A 2nd crew came out for the final part. They had a different tree trunk "grabber". The previous day's grabber had hydraulic problems. So did the new one. Apparently, from what I overheard, the hydraulic lines can fall loose and then get cut if the crew isn't careful. I have some square foot spots with hydraulic fluid on my lawn which can't be good for the grass. I will have to replace some soil...
They finally had to use a small fork lift attachment (which must have used a different set of hyrdaulic lines) to move the last sections tree trunk away. It worked well enough.
With the last pieces of tree trunk removed, the crew brought the stump-grinder into play. It a 2' diameter circular saw but with teeth like a small T Rex. The operator hanles 3 joy-sticks like some super arcade-game-player. He stands behind a shield, and wears super goggles for protection.
Anyway, the grinder blade is moved back and forth, up and down, forward and back (three directions, so 3 joysticks) and can take off about 1/2" of wood at a time. So 10" of remaining tree trunk and going 6" below ground level took a while. 2 hours or so, actually. It finally looked like this...
The grinder guy wasn't thrilled to have to go below ground level on the stump (all that extra work), but I had made sure that was part of the quote, so I insisted. Getting the stump below ground level hastens rotting and prevents the roots from sending up endless shoots.
They insisted that they had to spread the wood chippings out as company practice, so I didn't argue. I'll take care of that later.

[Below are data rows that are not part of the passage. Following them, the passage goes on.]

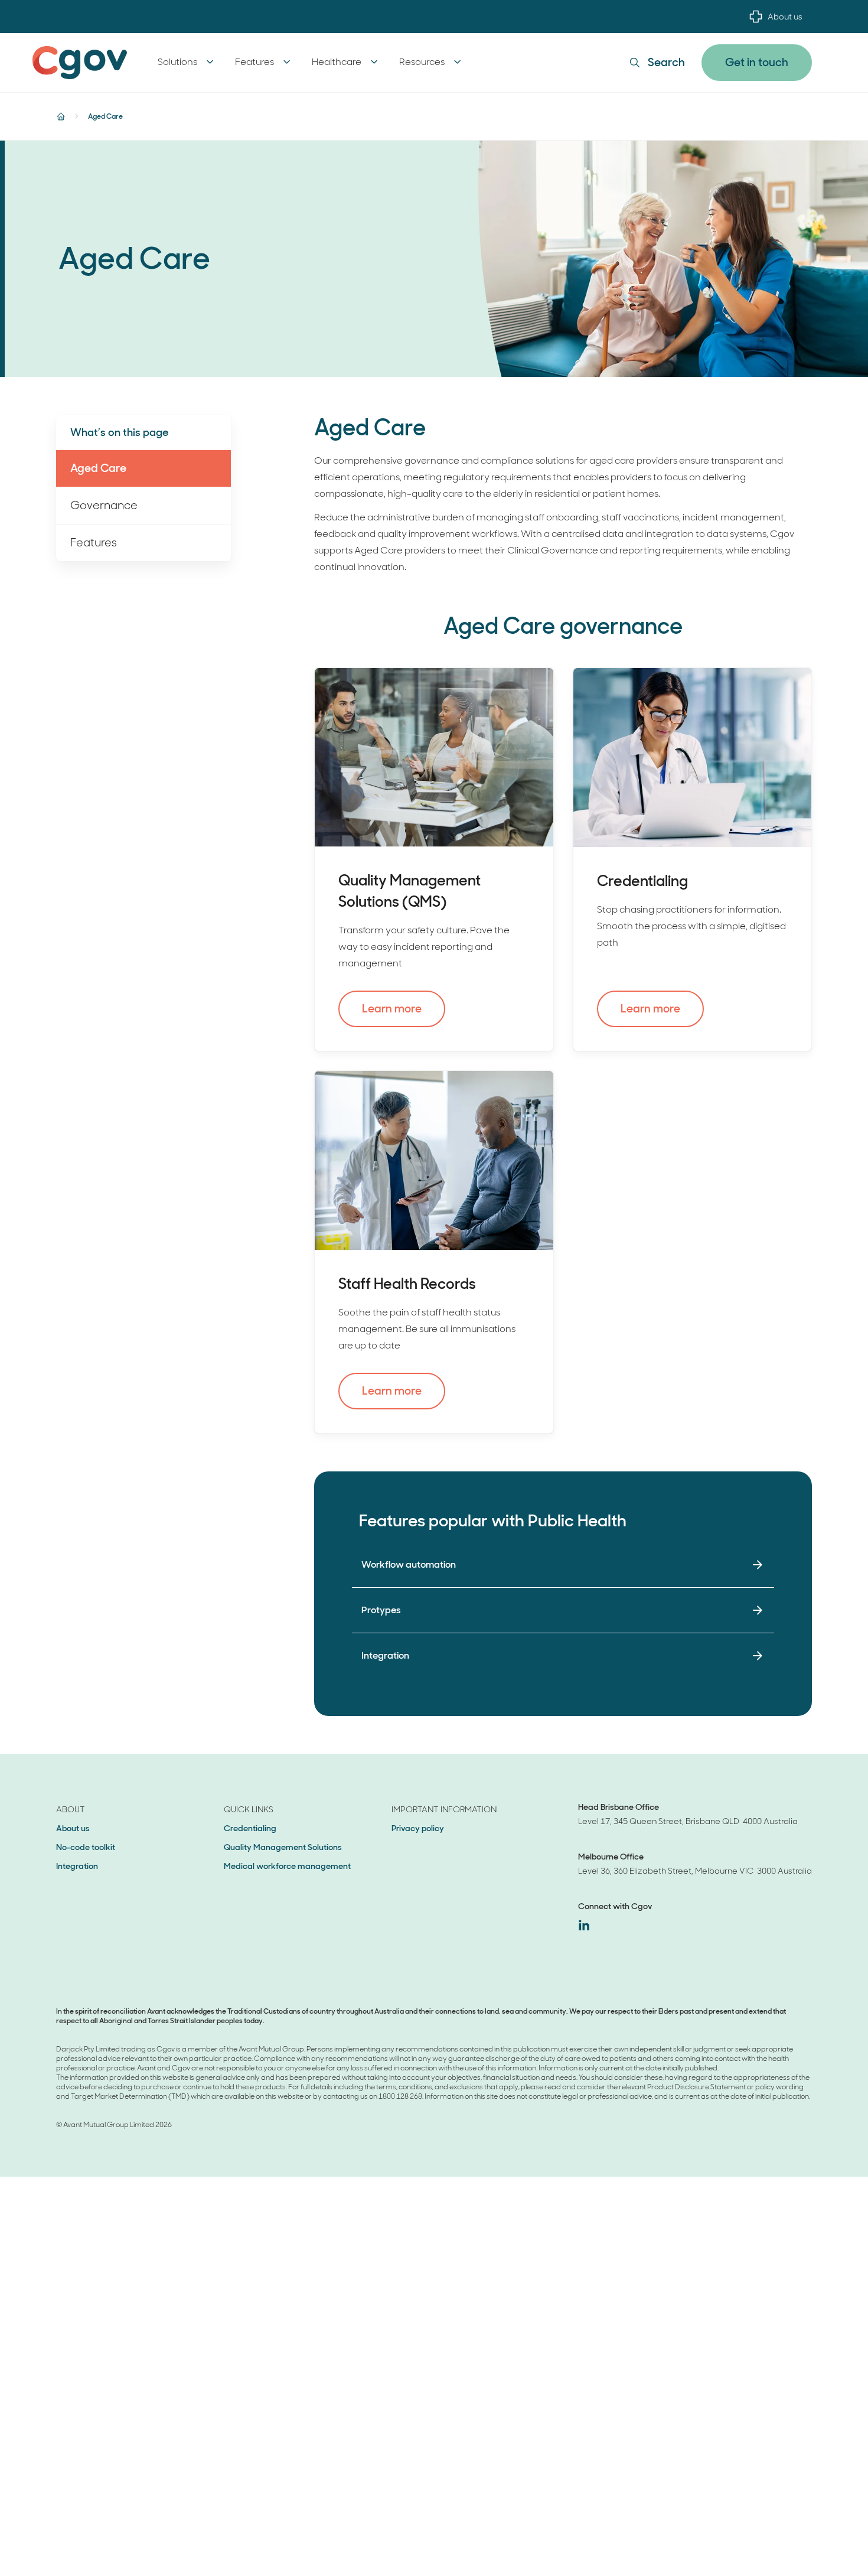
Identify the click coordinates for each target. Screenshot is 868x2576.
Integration (77, 1866)
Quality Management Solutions (283, 1847)
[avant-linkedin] (584, 1925)
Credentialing (250, 1828)
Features (93, 542)
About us (785, 16)
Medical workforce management (287, 1866)
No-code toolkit (85, 1847)
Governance (104, 505)
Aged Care (98, 468)
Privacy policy (417, 1828)
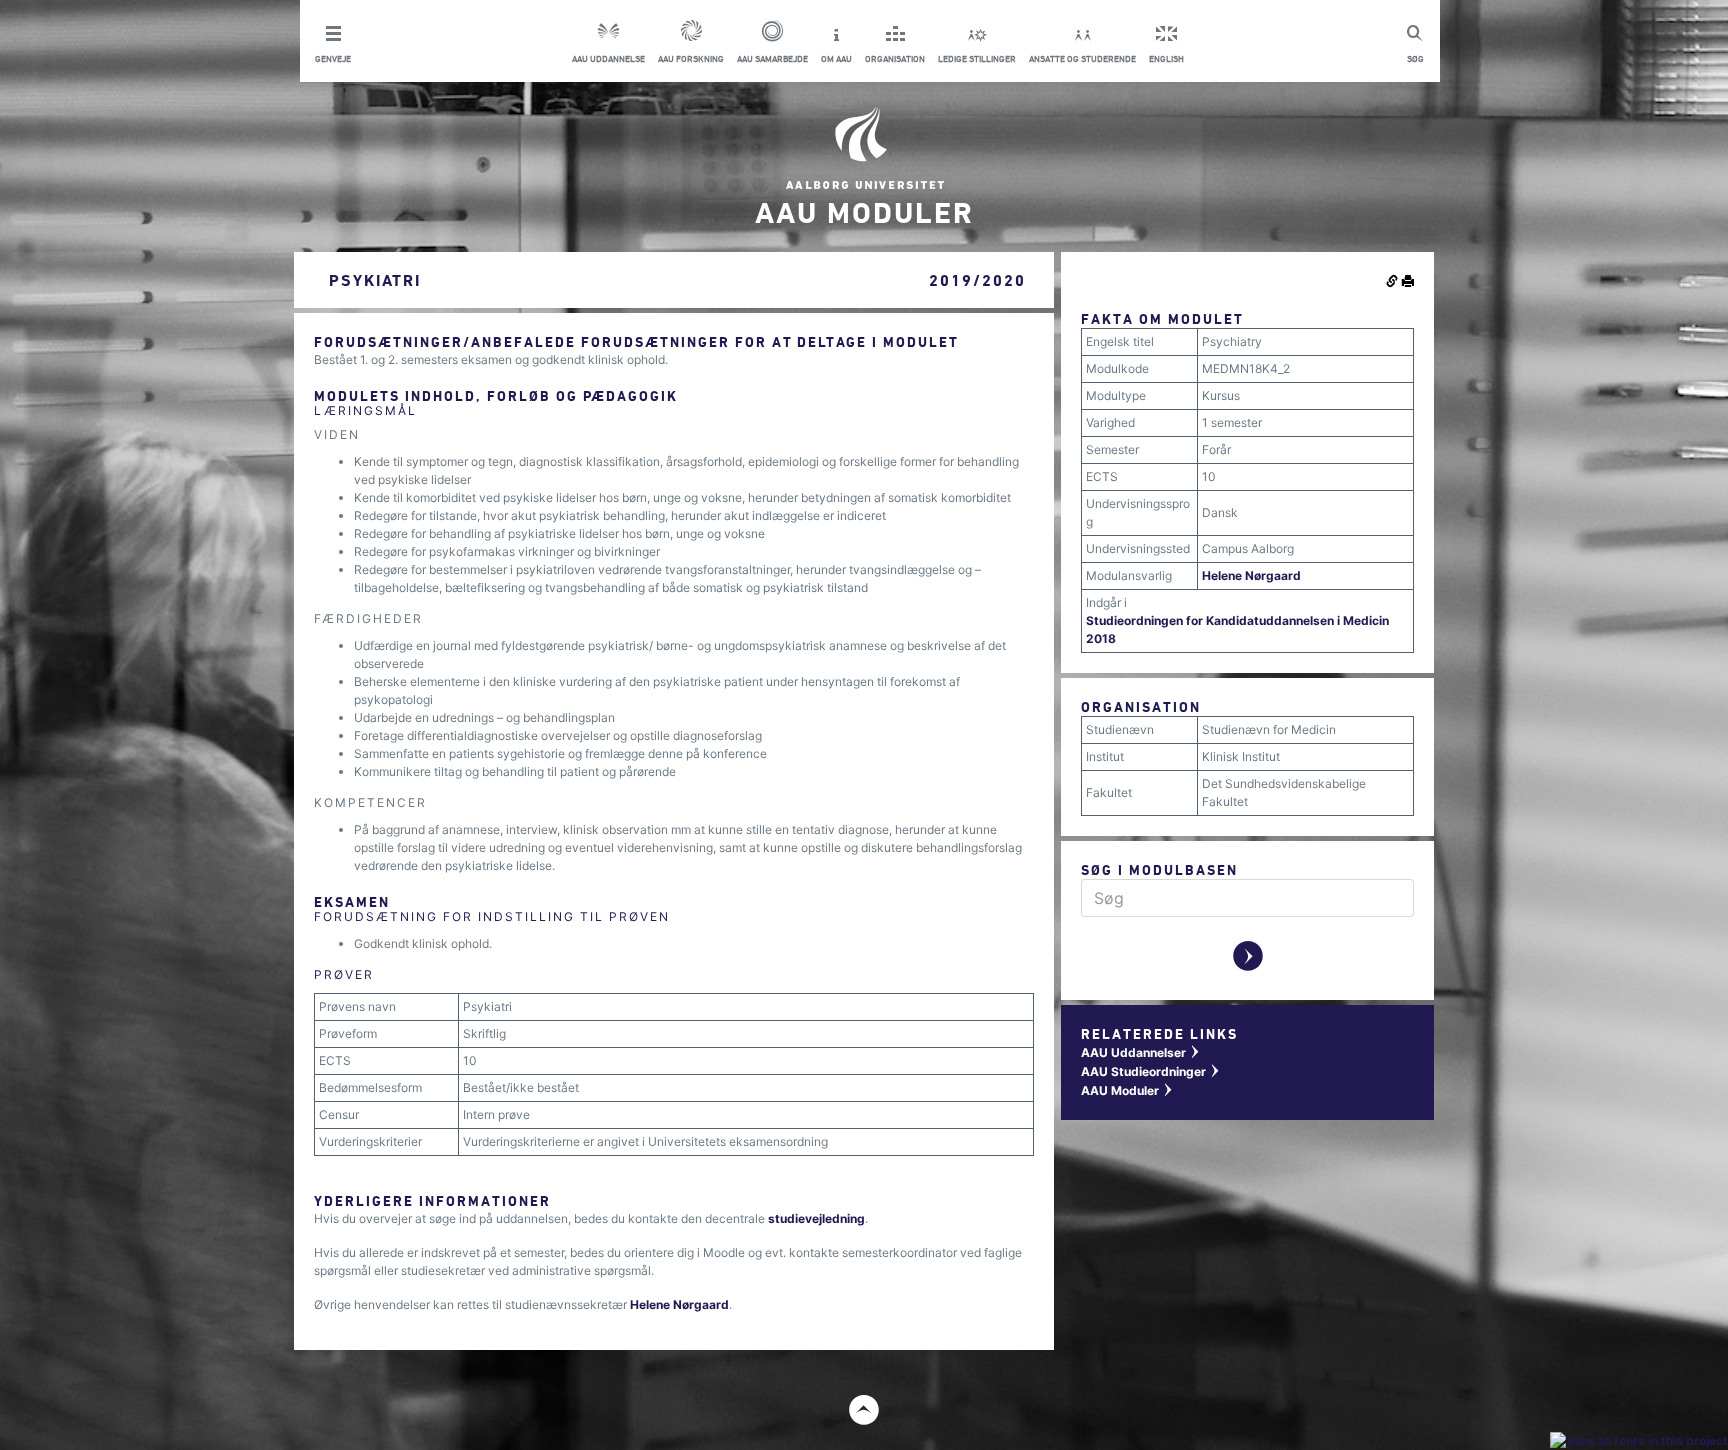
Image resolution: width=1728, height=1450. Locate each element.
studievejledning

All the gardening experts say that raw wood chips are NOT good for spreading around plants and shrubs. First, the decomposing wood uses up all the nitrogen in the soil. Second, it attracts slugs and snails that will eat your plants. Third, "artillery mushrooms" love to grow in it and they spread their spores by exploding (hence the name "artillery") and the stuff leaves bright sticky pink material up to 4' away. Not a problem where my chips are, but I've seen pictures of the stuff staining cars and house siding.
They did a great cleanup job! They not only raked the entire worksite of all leaves and sticks, they got up on the roof and blew all the debris off there. Then they even swept the gutter screens clean! Finally they blew the sawdust and debris off the deck.
Even with the delays from the equipment hydraulic lines on 2 pieces of equipment, they did an outstanding job. I'll forgive the small puddles of hydraulic fluid leakage on the lawn as collateral damage and repair that myself. The compacted soul from the equipment running all over it needs repair anyway. I'll dig up the oily spots and trash it, then work the entire area over with my roto-tiller.
And I have an excavation crew coming in next week. Maybe they will do that for me as part of the project. I mean, they are digging up soil and disposing of a lot of it (a ridge of weeds, clay and gravel) anyway, and then bringing in 2 truckloads of topsoil to raise the sunken front lawn, so a bucketloader could dig up the "soiled soil" and replace it with a little of the new topsoil.